→ **WHAT YOU ARE ASKED TO DO**:
In the entries below, the lines from the one with "The height and width of the screenshot is (1080, 1080)." through the one with "691x450 pixels." are to be copied exactly; both ends count.

Saved data entries:
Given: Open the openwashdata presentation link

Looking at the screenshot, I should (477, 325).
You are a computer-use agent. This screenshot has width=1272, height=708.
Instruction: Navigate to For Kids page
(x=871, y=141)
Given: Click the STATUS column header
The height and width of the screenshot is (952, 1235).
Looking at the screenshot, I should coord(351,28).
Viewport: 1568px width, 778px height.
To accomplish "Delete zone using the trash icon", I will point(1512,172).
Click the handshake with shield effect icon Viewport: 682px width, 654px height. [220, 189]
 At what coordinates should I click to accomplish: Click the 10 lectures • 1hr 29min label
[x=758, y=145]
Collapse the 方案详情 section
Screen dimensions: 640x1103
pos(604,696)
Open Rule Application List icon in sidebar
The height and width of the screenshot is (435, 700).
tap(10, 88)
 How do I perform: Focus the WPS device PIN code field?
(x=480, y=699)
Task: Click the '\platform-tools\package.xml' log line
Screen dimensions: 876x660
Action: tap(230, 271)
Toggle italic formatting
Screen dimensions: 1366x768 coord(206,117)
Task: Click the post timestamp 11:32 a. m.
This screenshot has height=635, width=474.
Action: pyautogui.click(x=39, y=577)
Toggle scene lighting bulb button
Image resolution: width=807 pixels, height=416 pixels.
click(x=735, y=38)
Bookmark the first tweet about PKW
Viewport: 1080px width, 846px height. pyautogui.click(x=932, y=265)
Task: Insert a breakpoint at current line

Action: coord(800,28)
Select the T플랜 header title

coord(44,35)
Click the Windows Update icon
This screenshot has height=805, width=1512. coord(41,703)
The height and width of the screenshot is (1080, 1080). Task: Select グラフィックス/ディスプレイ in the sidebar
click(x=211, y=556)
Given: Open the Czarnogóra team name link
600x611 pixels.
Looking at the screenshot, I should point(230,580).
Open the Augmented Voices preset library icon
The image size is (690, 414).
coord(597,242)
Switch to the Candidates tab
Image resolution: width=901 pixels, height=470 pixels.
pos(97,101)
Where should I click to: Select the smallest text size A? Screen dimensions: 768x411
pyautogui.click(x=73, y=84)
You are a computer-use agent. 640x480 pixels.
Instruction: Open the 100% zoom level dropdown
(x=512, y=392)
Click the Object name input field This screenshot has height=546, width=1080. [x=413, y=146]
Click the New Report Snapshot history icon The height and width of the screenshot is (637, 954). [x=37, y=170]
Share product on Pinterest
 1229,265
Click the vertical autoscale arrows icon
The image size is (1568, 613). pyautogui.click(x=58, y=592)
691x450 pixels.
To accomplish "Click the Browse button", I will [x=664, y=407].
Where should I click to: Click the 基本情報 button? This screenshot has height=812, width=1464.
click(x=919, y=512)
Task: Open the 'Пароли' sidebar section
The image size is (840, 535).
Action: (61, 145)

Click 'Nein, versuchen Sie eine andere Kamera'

→ **ANSWER TO THE PROBLEM**:
The height and width of the screenshot is (1080, 1080). Task: Select グラフィックス/ディスプレイ in the sidebar
click(x=211, y=556)
Given: Open the Czarnogóra team name link
600x611 pixels.
Looking at the screenshot, I should point(230,580).
Open the Augmented Voices preset library icon
The image size is (690, 414).
coord(597,242)
Switch to the Candidates tab
Image resolution: width=901 pixels, height=470 pixels.
pos(97,101)
Where should I click to: Select the smallest text size A? Screen dimensions: 768x411
pyautogui.click(x=73, y=84)
You are a computer-use agent. 640x480 pixels.
Instruction: Open the 100% zoom level dropdown
(x=512, y=392)
Click the Object name input field This screenshot has height=546, width=1080. [x=413, y=146]
Click the New Report Snapshot history icon The height and width of the screenshot is (637, 954). [x=37, y=170]
Share product on Pinterest
 1229,265
Click the vertical autoscale arrows icon
The image size is (1568, 613). pyautogui.click(x=58, y=592)
691x450 pixels.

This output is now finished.